What is expected> In the records below, the line containing "has width=2408, height=1528." marks the start. Copy that line and everything after it exactly, through the last line.

Supplied data>
================
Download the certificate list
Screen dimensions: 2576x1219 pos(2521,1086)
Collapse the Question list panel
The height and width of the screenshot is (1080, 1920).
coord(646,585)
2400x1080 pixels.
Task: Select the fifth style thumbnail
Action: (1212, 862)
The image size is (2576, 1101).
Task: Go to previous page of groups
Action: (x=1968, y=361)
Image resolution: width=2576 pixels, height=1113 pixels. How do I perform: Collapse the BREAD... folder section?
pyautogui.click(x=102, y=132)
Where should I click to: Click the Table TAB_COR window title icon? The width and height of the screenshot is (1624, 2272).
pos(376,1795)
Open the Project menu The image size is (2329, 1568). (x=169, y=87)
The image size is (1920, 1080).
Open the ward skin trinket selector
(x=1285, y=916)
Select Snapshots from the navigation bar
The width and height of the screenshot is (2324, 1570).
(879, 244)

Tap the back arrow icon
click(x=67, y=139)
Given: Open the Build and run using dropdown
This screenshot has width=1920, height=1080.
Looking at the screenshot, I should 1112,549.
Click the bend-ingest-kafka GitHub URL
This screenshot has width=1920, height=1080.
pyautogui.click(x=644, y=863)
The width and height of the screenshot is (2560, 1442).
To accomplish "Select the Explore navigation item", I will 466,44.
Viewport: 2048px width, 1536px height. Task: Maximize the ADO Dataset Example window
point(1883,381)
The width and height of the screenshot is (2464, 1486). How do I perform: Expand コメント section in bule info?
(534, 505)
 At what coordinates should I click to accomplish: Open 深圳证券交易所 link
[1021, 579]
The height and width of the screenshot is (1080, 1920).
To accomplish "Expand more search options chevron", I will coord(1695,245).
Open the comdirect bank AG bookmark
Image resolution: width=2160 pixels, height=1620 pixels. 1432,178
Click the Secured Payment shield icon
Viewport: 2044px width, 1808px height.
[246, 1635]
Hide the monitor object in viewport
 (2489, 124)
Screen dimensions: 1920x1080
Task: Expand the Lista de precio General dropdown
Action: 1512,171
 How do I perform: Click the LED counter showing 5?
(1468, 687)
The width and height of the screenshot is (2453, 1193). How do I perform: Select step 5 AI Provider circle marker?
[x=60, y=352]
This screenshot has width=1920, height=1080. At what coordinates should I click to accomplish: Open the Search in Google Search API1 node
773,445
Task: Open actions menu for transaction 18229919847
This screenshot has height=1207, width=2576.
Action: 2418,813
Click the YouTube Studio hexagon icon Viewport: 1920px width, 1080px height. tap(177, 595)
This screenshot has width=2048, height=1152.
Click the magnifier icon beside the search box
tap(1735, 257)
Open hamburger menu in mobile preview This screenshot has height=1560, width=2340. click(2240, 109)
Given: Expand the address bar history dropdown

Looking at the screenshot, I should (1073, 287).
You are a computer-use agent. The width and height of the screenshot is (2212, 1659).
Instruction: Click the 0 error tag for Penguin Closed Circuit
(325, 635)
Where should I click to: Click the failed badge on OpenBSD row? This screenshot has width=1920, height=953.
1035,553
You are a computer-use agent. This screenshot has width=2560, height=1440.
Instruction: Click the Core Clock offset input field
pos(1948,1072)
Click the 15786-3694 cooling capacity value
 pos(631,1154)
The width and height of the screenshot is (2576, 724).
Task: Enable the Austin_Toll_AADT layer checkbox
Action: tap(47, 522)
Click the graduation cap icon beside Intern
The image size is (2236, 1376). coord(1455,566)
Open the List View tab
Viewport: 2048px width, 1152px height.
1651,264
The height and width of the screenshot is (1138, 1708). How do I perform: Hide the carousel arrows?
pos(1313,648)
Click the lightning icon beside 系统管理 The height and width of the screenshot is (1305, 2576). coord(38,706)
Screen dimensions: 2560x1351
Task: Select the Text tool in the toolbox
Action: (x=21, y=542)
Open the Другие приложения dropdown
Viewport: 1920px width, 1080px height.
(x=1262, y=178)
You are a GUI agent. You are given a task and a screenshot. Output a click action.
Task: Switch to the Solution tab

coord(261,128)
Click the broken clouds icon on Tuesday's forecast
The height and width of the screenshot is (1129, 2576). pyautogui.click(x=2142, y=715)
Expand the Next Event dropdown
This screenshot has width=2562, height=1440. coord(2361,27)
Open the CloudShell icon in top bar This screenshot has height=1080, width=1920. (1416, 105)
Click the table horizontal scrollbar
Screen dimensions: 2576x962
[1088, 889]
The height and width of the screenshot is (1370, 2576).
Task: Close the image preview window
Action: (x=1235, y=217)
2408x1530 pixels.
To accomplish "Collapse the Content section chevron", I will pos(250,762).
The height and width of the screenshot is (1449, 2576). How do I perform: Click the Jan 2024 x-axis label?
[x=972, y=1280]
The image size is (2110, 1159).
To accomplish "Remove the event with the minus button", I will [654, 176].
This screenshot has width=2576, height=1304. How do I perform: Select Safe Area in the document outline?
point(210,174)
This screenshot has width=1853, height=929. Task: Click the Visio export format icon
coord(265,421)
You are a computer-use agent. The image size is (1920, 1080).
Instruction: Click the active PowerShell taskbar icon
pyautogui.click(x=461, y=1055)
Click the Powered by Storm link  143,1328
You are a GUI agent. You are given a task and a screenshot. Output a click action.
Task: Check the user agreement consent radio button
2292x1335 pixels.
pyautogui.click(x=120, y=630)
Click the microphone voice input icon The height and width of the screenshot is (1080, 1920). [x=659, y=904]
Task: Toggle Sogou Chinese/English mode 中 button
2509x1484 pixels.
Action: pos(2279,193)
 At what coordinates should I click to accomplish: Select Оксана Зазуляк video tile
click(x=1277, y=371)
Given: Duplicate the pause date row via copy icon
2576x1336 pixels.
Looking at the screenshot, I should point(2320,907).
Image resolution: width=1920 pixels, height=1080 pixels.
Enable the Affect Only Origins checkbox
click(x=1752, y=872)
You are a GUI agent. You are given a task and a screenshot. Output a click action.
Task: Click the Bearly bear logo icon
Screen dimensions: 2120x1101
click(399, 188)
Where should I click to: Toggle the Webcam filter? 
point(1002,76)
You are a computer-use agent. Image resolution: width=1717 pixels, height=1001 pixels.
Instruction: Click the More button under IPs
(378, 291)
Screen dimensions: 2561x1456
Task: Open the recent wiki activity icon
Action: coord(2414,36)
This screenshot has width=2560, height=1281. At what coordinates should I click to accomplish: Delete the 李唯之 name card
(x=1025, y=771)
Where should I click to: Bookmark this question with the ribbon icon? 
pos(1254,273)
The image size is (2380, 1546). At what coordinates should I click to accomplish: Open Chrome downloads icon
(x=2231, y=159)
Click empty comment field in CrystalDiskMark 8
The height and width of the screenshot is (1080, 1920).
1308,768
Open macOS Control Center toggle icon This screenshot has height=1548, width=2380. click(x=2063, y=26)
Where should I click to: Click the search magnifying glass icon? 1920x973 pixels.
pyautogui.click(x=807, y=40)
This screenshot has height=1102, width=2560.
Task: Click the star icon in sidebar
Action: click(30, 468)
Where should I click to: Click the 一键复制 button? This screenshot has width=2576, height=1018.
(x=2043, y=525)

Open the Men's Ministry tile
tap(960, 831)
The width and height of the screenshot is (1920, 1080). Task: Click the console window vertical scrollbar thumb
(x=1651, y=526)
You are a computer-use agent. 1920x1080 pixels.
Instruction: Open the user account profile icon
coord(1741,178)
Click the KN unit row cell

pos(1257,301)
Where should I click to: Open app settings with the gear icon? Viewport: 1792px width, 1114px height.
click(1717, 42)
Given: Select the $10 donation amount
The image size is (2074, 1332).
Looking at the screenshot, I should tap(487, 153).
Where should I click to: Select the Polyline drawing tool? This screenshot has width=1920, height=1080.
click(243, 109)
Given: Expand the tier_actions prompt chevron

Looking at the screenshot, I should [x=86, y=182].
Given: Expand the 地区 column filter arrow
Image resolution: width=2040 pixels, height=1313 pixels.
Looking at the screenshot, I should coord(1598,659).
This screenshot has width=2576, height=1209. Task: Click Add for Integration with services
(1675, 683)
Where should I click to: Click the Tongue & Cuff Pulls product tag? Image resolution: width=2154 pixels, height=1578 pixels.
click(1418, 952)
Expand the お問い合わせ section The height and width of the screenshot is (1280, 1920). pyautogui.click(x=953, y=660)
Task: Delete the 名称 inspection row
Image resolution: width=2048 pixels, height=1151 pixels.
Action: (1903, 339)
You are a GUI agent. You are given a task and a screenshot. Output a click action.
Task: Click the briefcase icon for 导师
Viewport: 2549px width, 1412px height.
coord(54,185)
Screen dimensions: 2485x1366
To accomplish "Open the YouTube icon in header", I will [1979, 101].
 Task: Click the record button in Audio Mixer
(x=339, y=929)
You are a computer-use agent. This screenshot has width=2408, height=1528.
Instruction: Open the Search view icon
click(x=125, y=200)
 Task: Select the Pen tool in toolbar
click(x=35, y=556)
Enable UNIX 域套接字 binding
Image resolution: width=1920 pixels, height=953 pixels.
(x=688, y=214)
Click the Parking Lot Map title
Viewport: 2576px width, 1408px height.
================
Response>
You are a computer-use agent. This screenshot has width=2408, height=1528.
Instruction: Open the Search view icon
click(x=125, y=200)
 Task: Select the Pen tool in toolbar
click(x=35, y=556)
Enable UNIX 域套接字 binding
Image resolution: width=1920 pixels, height=953 pixels.
(x=688, y=214)
Click the Parking Lot Map title
Viewport: 2576px width, 1408px height.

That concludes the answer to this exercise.